Although today we all take the provision of efficient sewers for granted (until they become blocked!), this was not always the case. The Second Report of the Royal Sanitary Commission, published in 1874, presented the results of a nation-wide survey of the state of Britain’s sewers, drains, water supply and medical facilities. The report makes very uneasy reading!

Under the heading Sewerage the report for Fairford reads:
“There is no proper public sewerage or drainage in the town. Sewers are ventilated by open gratings and in part by rain pipes. Sewers and house drains are not trapped. Some drains go into the river, many into a watercourse, which empties into the river between Fairford and Lechlade.

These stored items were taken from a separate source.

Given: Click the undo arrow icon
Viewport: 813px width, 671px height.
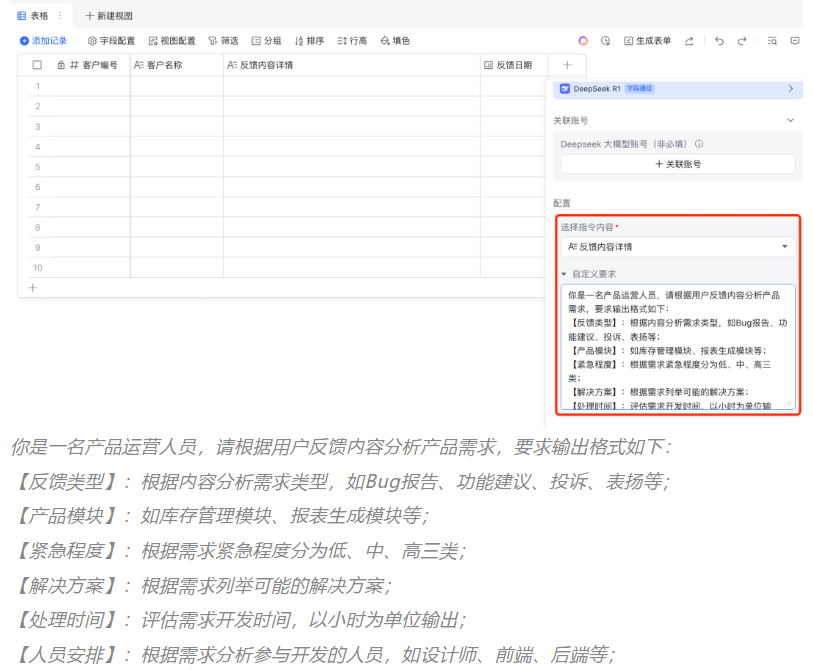Looking at the screenshot, I should [719, 41].
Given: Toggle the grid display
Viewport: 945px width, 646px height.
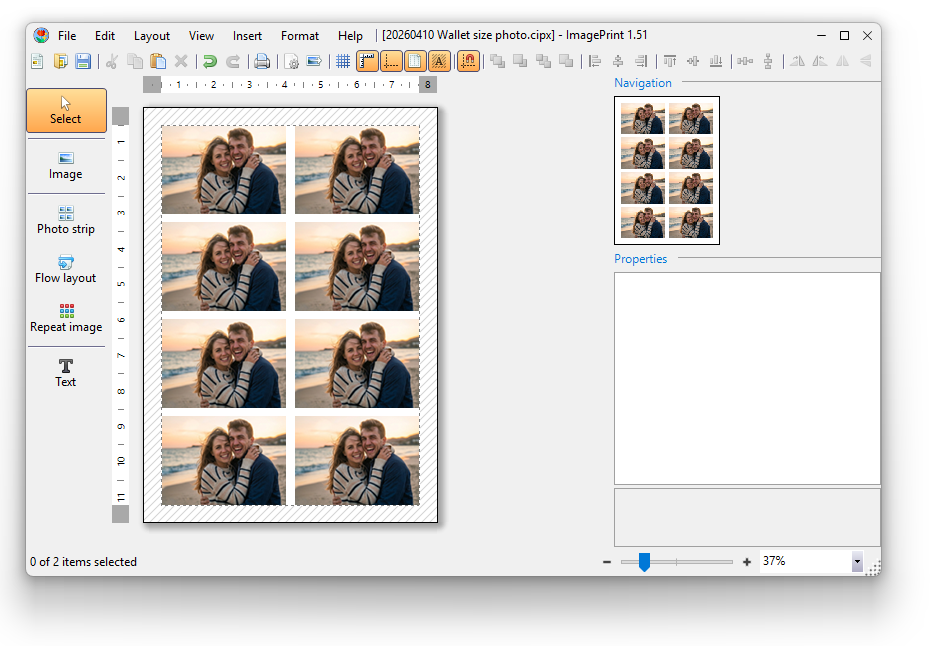Looking at the screenshot, I should point(343,61).
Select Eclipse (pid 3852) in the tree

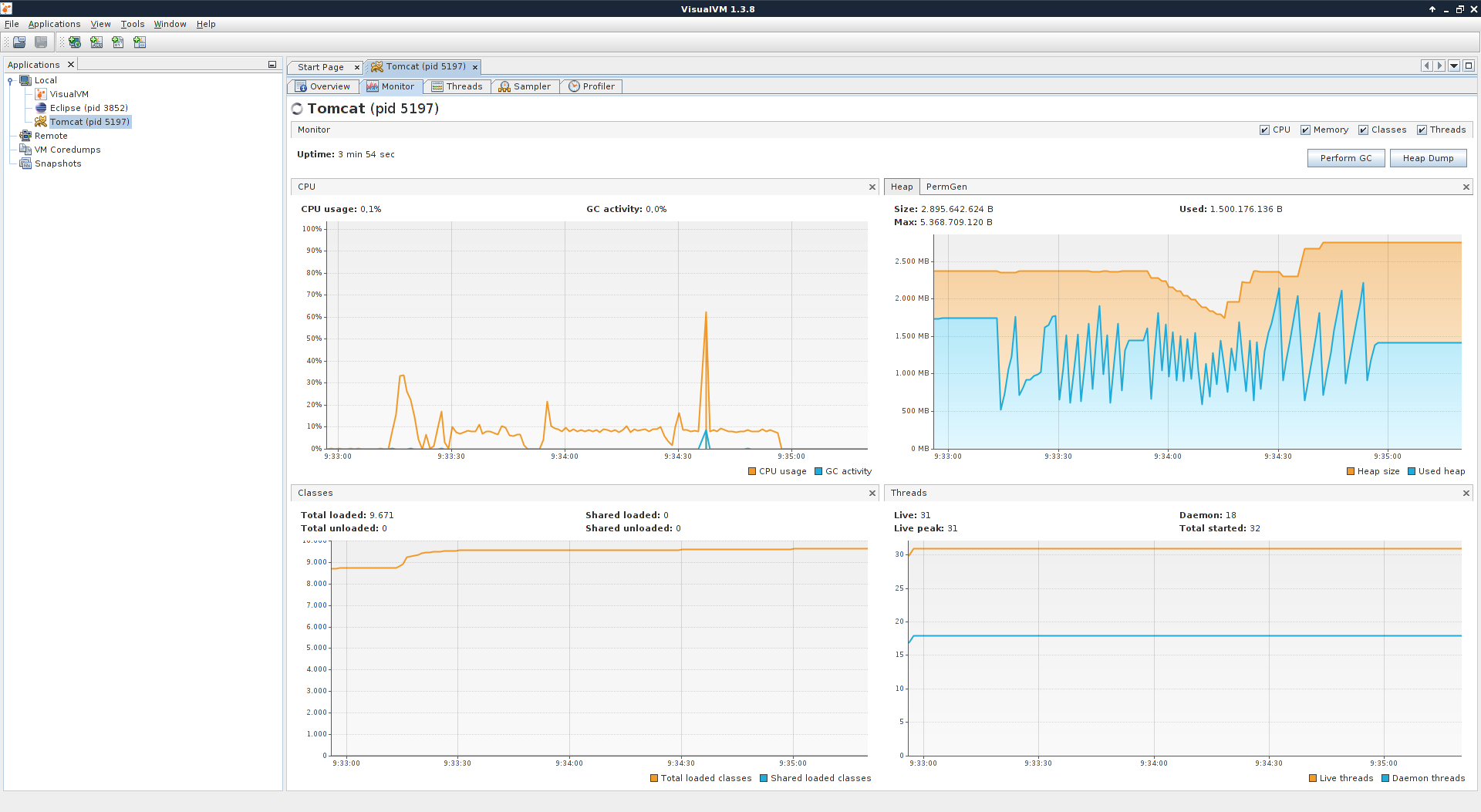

The houses are not generally supplied with waterclosets or privies capable of being flushed with water. Cesspools and ashpits are not deodorized. Houses do not generally drain into the sewers. A great many are without the means of communication.”

Under the heading of Water Supply the report states:
“Water supply is chiefly obtained from wells, some of which are polluted, and in very few it is pure, in part from the river Colne, into which very little drainage runs. There is no general plan for utilizing the rainfall.”

Perhaps surprisingly the section on Treatment of Disease records that: “There have been a few cases of typhus or scarlet fever, but no special outbreak of disease, since 1853.” Perhaps people had stronger constitutions in the 1870s!

The Commissioners obtained their information by sending out a questionnaire to each parish and the respondents for Fairford are listed as Lord Dynevor, the vicar; Robert Hayward, a plumber; Henry Dancy, the owner of a drapers in the Market Place; and Samuel Vines, a retired ironmonger. They sent in their reply on 16 February 1870 but it took another four years for the report to be published—nothing changes, does it?

A comment found in the Fairford Parish Council Minutes, July 8th, 1903. “Reference was made by Mr Cole that on certain days there was a quantity of soapsuds escaping from the drains of the cottages belonging to the Church Lands into the Green ditch & the Clerk was directed to write to Mr A H Iles drawing his attention to the fact.”

Another Government survey, Water Undertakings, published in 1914 showed little real progress with the majority of Fairford’s water coming from a spring near the Mill; the river Coln; and numerous wells.

William Child Iles 1836-1923

One of the many Englishmen who went to New Zealand to seek fame and fortune in the 19th Century was William Child Iles. William was the son of Nicholas and Charlotte Iles of Fairford. Nicholas Roch Iles was an auctioneer and an agent for the Globe Insurance Company in Fairford. According to Pigot’s 1842 Gloucestershire trade directory Nicholas was also an agent for Mander & Power’s Dublin stout. William was born in Fairford on 26 April 1836 but was not baptised in St Mary’s Church until 21 January 1840. William joined the Army where he became a dispatch rider for Lord Cardigan during the Crimean War. He sailed on 5 October 1859 on the four-month voyage to New Zealand in the ‘Bosworth’. In New Zeland he had a number of jobs including a coach and wagon driver in Invercargill, a farmer, a clerk, and a warder in Dunedin Public Hospital, and a warder in a mental hospital in Otago. Perhaps William had been attracted to this last post because of his family connections with Alexander Iles’s asylum in Fairford. Not all of William’s many occupations were successful as he filed for bankruptcy in 1882 when he was a labourer living in the borough of St Kilda in Dunedin where he also served as Returning Officer for Park Ward of that borough.

William married twice, his first wife Mary Ellen Garthwaite died aged 18 on 4 August 1869 after having been married for just one year. She died of complications the day after giving birth to a daughter. On 11 April 1873 William married Margaret McArthur who had 10 children over the next 20 years. William was a founder member and secretary of the Dunedin branch of the Salvation Army. Margaret died on 4 January 1903 and William died on 15 June 1923. The couple are buried in an unmarked grave in Dunedin’s Northern Cemetery.